Cette question a fait couler beaucoup d’encre. Deux courants jurisprudentiels se sont en effet constitués autour de cette question (Elias Paillon, «L’appel des décisions du Tribunal administratif du logement: un délai à géométrie variable», (2022) 63 C. de D. 865, p. 120). Selon le premier courant, le délai d’appel débute à compter de la date de la décision, et non de sa connaissance par la partie appelante (voir notamment Langelier c. Falcon Telecom Corporation et Grenon c. Cour du Québec). Cette interprétation repose sur le texte des articles 92 et 93 de la Loi sur le Tribunal administratif du logement et sur l’historique de la loi, qui a été modifiée en 1997 pour faire du délai d’appel un délai de rigueur. Ce courant jurisprudentiel a pu mener à des conséquences troublantes: dans une décision de la Cour du Québec de 2010, le juge a conclu que les locataires étaient hors délai. En effet, la décision du TAL avait été envoyée par courrier ordinaire à leur ancienne adresse, et les locataires ont pris connaissance de la décision plus de 30 jours après que celle-ci eut été rendue (au moment où ils ont reçu le bref de saisie-exécution visant à les expulser). Ainsi, les locataires n’ont jamais eu l’occasion de porter la décision en appel puisqu’ils l’ont reçue trop tard. Cette interprétation est donc source d’injustices puisqu’elle a pour effet de priver des parties, totalement ou partiellement, de leur délai de 30 jours pour examiner une décision du TAL et considérer la possibilité de la porter en appel. D’ailleurs, ce délai varie grandement d’un dossier à l’autre. En effet, les décisions du TAL étant envoyées par courrier ordinaire plutôt que par courrier recommandé, le délai d’appel varie en fonction du traitement administratif par le TAL, du lieu de résidence des parties, des délais postaux, d’éventuelles situations de grève des employés de la poste ou du TAL, etc. Pour certaines parties, il pourrait être de 10 jours seulement, voire être expiré pour d’autres. Par ailleurs, la Loi sur le Tribunal administratif du logement ne prévoit pas la possibilité d’être relevé de l’omission de respecter le délai en cas d’impossibilité d’agir. Ainsi, un délai d’appel expiré ne peut être ressuscité.

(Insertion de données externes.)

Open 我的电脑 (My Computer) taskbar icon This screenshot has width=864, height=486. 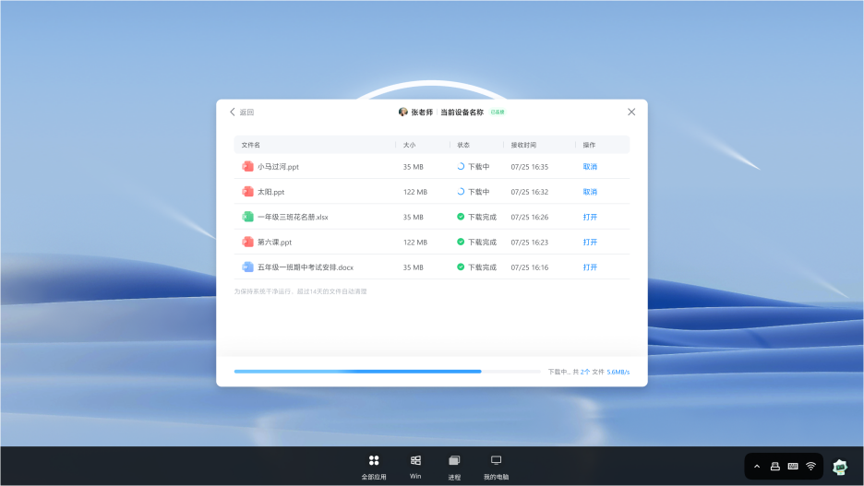tap(496, 461)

Le deuxième courant jurisprudentiel considère quant à lui que la demande pour permission d’appeler d’une décision du TAL doit être notifiée à la partie adverse et produite au greffe de la Cour du Québec dans les 30 jours à compter de la connaissance de la décision par l’appelant (voir Hardy c. Dufour et 9210-3001 Québec inc. c. Datus). Il s’appuie sur une interprétation téléologique du délai d’appel de la loi, en reconnaissant l’importance de celui-ci ainsi que la nécessité que les parties aient le même délai pour analyser la décision du TAL et prendre une décision éclairée quant à sa contestation. Ce courant souligne ainsi l’importance du principe de l’égalité devant la loi.

Au cours des années 2010, ce courant jurisprudentiel a eu tendance à éclipser le premier, jusqu’à ce que l’interprétation restrictive du délai d’appel revienne au-devant de la scène par l’intermédiaire de 2 décisions de la Cour du Québec: Jian c. Mooncrest Investment, en 2019, et Caraballo c. 9376-7200 Québec inc., en 2021. Ce revirement jurisprudentiel a eu de lourdes conséquences puisque des locataires se sont vus privés de leur permission d’appel au motif qu’ils avaient présenté leur demande hors délai.

Cependant, le débat a été tranché (pour l’instant) dans une décision récente de la Cour supérieure rendue le 8 mars 2023. Dans celle-ci, le juge Roberge a écarté les arguments contextuels et textuels du premier courant et a estimé qu’établir un délai amputé de plusieurs jours (voire expiré dans certains cas) constitue une interprétation absurde ou injuste. Or, pour accepter une nouvelle interprétation d’une disposition à la suite d’une modification législative, il faut que l’intention du législateur à cet effet ait été clairement manifestée, ce qui n’est pas le cas en ce qui concerne les articles 91 et ss. de la Loi sur le Tribunal administratif du logement. Ainsi, le délai d’appel débute bien à compter de la connaissance de la décision du TAL.

Il semble donc que le débat sur le délai d’appel des décisions du TAL ait été tranché définitivement en faveur d’une acception plus large et libérale tenant compte de l’importance de ce délai. Toutefois, la prudence et la diligence demeurent de mise pour les parties souhaitant contester des décisions du TAL.